Problem with filebeat (installed in different servers)

kimfut · July 25, 2018, 11:11am

hello everyone ,

i have a problem with filebeat i think , i will explain :

i have server A and B and C , all run filebeat with the same configuration , the server A run logstash and elasticseach , so when i added file in Server B it's okay i can see log in elasticseach (via kibana) which runing on A

but when i added files in server A (which run ELK ) or server C , nothing happen .

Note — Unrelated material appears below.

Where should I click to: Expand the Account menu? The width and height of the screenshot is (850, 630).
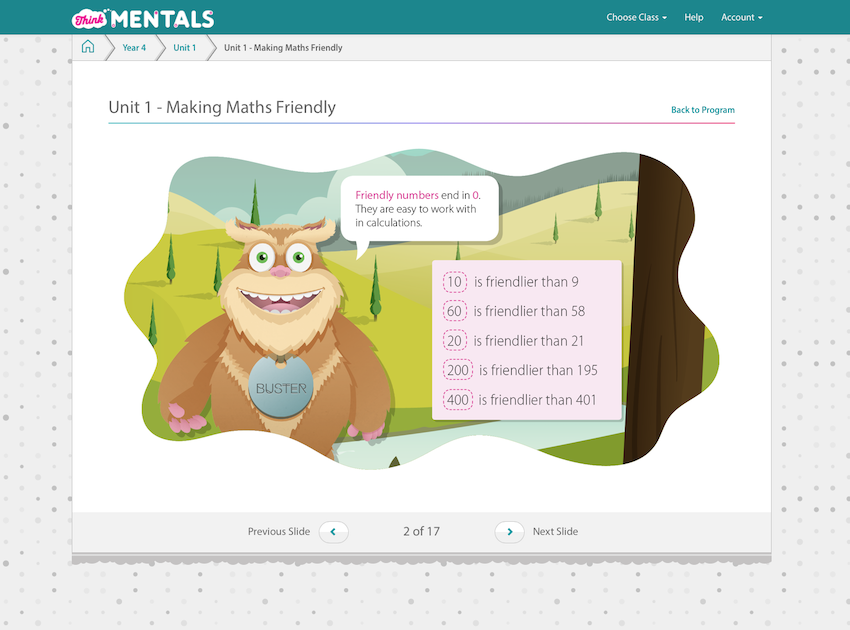[x=741, y=18]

i dont know why , i am not sure if this message log of logstash that i got can explain something :

logstash_1 | [2018-07-25T11:10:33,455][WARN ][logstash.outputs.elasticsearch] Could not index event to Elasticsearch. {:status=>400, :action=>["index", {:_id=>nil, :_index=>"logstash-cluster2", :_type=>"doc", :_routing=>nil}, #LogStash::Event:0x16221c45], :response=>{"index"=>{"_index"=>"logstash-cluster2", "_type"=>"doc", "_id"=>"c_Ii0WQBpZGgqA6VJVnt", "status"=>400, "error"=>{"type"=>"mapper_parsing_exception", "reason"=>"failed to parse [host]", "caused_by"=>{"type"=>"illegal_state_exception", "reason"=>"Can't get text on a START_OBJECT at 1:37"}}}}}

shaunak · July 25, 2018, 12:16pm

As a test, could you try this:

stop Filebeat in server B and C (but keep Filebeat, Elasticsearch, Logstash, and Kibana still running on server A)
add the same log file that got indexed correctly earlier from server B to server A.

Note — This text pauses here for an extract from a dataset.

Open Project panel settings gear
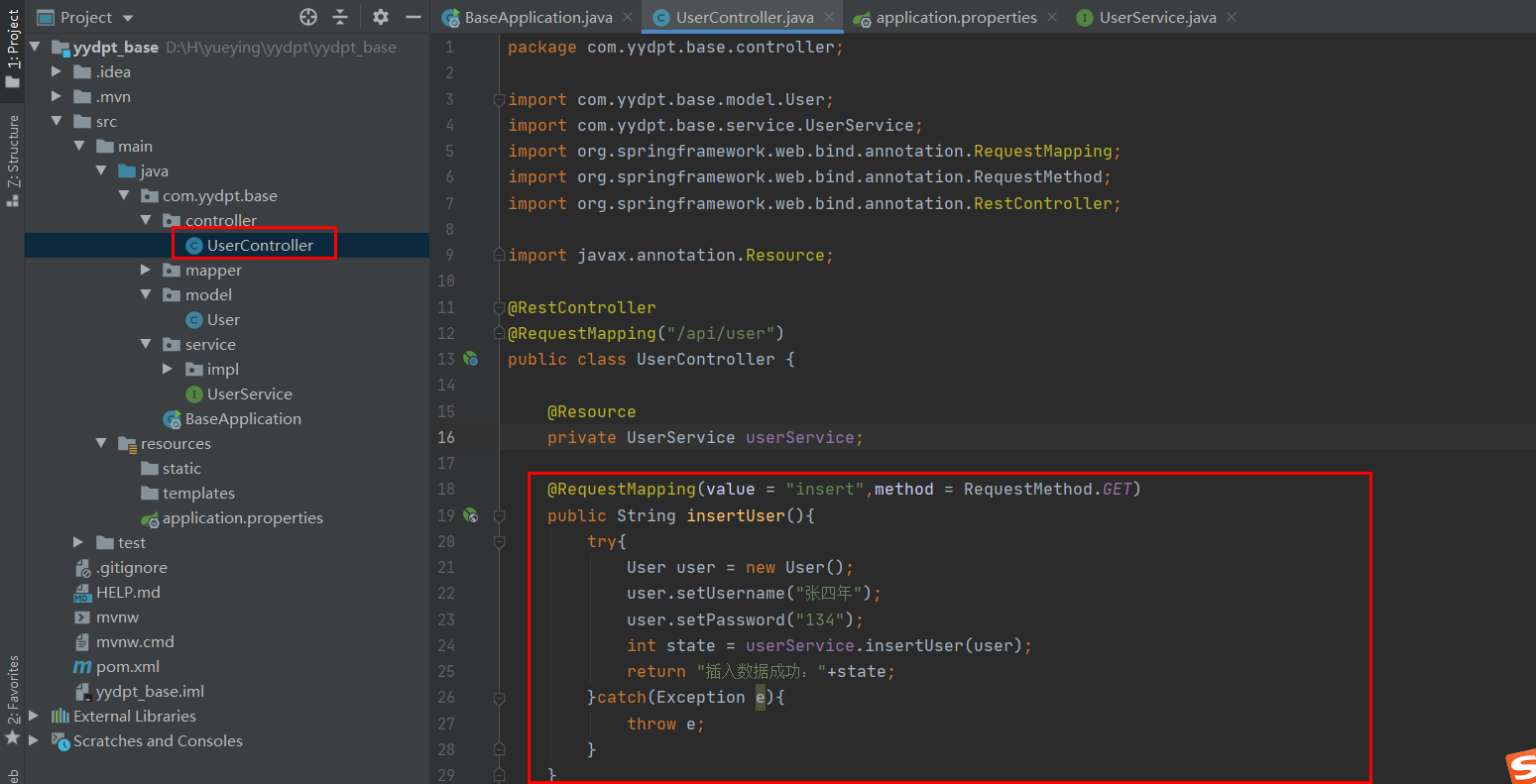1536x784 pixels. click(381, 17)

Do you still get the same error?

kimfut · July 25, 2018, 2:42pm

thank you for your reply , i tried it but doen't work , know i think it's a logstash problem , because when i added : stdout { codec => rubydebug } in logstash config , i can show logs come from every filebeat on each server , so i have to move to logstash forum

system · August 22, 2018, 2:42pm

This topic was automatically closed 28 days after the last reply. New replies are no longer allowed.